On-Device Inference: Running AI models locally on a user's device rather than sending data to a cloud server.
Clyde AI: ARM's AI acceleration technology designed to optimize AI workloads on ARM CPUs.
SVE2 (Scalable Vector Extension 2): An ARM CPU feature that adds vector support for enhanced parallel processing.
SME2 (Scalable Matrix Extension 2): A more recent ARM CPU feature that adds multi-vector operations, significantly boosting AI performance.
Ethos MPUs (Microprocessor Units): ARM's specialized IP blocks for bringing ML capabilities to edge devices.
Neural Accelerator (NX): ARM's upcoming IP block for optimized AI and neural graphics workloads on GPUs, expected in 2026.
WebGPU: A modern web API that provides access to GPU capabilities for graphics and general-purpose computation, including ML.
WebAssembly (Wasm): A binary instruction format for a stack-based virtual machine, designed as a portable compilation target for high-level languages like C, C++, and Rust, enabling near-native performance in web browsers.
V8: The JavaScript engine used in Chrome and Node.js, which ARM actively contributes to for performance optimization.
LLVM: A compiler infrastructure project that serves as a de facto compiler for WebAssembly.
WebNN (Web Neural Network API): A proposed web API designed to provide a consistent interface for accessing hardware ML accelerators (CPU, GPU, NPU) from web applications.
ONNX Runtime Web: A JavaScript-based version of ONNX Runtime that allows ONNX models to run in web browsers.
Vulkan ML Extensions: Extensions to the Vulkan graphics API that introduce native support for tensors and graphs, enabling ML workloads on GPUs.
Benchmarks: Tools and methodologies used to measure and compare the performance of hardware and software.
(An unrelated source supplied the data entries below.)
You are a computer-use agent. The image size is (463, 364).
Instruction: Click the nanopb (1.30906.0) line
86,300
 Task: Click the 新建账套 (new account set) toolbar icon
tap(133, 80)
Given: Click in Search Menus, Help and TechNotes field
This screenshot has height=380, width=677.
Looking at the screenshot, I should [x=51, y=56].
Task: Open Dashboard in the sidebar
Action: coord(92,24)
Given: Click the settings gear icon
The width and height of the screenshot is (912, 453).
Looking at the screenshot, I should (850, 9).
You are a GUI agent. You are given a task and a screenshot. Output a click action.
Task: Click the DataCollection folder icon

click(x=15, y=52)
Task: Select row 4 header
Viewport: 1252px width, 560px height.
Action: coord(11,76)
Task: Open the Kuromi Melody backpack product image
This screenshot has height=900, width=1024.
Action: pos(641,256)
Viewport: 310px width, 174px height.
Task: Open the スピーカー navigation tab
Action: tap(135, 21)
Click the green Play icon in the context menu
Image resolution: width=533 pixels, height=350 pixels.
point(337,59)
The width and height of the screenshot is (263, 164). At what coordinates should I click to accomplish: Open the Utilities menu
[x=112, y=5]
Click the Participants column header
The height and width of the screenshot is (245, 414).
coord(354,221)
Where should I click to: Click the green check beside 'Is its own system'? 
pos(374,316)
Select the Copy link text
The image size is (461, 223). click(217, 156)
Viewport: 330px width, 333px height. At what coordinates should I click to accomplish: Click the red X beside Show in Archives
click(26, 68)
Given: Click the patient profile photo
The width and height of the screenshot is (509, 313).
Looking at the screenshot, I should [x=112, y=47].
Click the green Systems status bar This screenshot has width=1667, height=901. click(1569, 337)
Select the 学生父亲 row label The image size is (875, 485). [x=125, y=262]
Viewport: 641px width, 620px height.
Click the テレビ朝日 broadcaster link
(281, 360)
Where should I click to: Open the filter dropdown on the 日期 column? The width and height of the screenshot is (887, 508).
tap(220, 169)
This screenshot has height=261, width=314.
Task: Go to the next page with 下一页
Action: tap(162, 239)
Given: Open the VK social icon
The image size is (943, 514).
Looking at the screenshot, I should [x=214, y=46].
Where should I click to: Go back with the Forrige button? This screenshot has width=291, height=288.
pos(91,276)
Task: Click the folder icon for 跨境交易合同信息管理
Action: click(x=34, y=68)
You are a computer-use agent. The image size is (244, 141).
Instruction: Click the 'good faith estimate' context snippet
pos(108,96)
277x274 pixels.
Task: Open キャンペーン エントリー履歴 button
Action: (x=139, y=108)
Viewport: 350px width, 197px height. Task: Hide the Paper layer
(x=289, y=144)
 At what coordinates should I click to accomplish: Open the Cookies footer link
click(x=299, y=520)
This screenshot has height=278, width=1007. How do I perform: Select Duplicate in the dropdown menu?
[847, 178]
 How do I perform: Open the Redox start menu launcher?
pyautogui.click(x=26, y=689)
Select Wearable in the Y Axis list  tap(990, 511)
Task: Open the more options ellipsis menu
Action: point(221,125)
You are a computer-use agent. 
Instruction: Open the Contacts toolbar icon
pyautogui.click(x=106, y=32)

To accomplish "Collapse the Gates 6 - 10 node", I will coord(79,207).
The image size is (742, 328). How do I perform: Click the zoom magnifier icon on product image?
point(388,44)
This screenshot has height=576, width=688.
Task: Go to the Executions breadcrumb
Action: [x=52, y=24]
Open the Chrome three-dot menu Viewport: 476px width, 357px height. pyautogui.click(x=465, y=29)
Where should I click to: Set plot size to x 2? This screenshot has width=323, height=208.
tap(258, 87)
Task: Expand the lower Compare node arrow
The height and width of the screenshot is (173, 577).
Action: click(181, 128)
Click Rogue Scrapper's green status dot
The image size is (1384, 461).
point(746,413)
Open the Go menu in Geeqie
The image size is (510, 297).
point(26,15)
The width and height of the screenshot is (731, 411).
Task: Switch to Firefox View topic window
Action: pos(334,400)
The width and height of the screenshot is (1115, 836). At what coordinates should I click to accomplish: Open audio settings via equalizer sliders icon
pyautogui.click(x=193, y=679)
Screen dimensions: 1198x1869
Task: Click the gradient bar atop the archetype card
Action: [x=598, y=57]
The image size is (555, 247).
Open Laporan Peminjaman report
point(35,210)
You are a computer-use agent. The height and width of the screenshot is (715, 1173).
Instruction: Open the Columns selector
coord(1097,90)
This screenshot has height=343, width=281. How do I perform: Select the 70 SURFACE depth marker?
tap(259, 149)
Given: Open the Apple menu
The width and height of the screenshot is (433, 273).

ARM's Role in Enabling Web AI on ARM Architecture

Will Lord, a Product Manager at ARM, discusses ARM's mission to empower developers to build AI and application experiences across their pervasive compute platform, from mobile to cloud. He emphasizes ARM's commitment to making web AI on their architecture a reality.

ARM's Pervasive Compute Platform and AI Revolution

ARM is the creator of the most pervasive compute platform globally, with its architecture powering 99% of smartphones and a significant and growing portion of cloud infrastructure (50% of new hyperscaler compute capacity added this year was ARM-based). Over 325 billion ARM chips have been shipped, impacting every connected person. This widespread adoption is fueled by a robust software development community.

ARM's product portfolio includes:

CPUs: Enhanced with Neon matrix multiplication, SVE2 for vector support, and SME2 for multi-vector operations. SME2, combined with Clyde AI integrations, offers up to a five-times AI workload performance uplift compared to previous generations. Devices like iPhone 16+, M4-based Macs, and upcoming Android devices benefit from these advancements.
GPUs: The Marley and Immortalis product lines deliver exceptional graphics and gaming performance. The new Neural Accelerator (NX) technology, an IP block for optimized AI and neural graphics workloads, will be available in 2026.
Ethos MPUs: These bring ML capabilities to the edge, enabling AI integration in IoT devices and heterogeneous systems.

Developer Experience and Enablement for Web AI

ARM recognizes that hardware is a vehicle for software and invests heavily in developer experience. Web applications have always been crucial for ARM, whether running in the browser or natively. Notably, ARM added a JavaScript data type conversion instruction in 2016, highlighting the centrality of JavaScript to ARM's web success.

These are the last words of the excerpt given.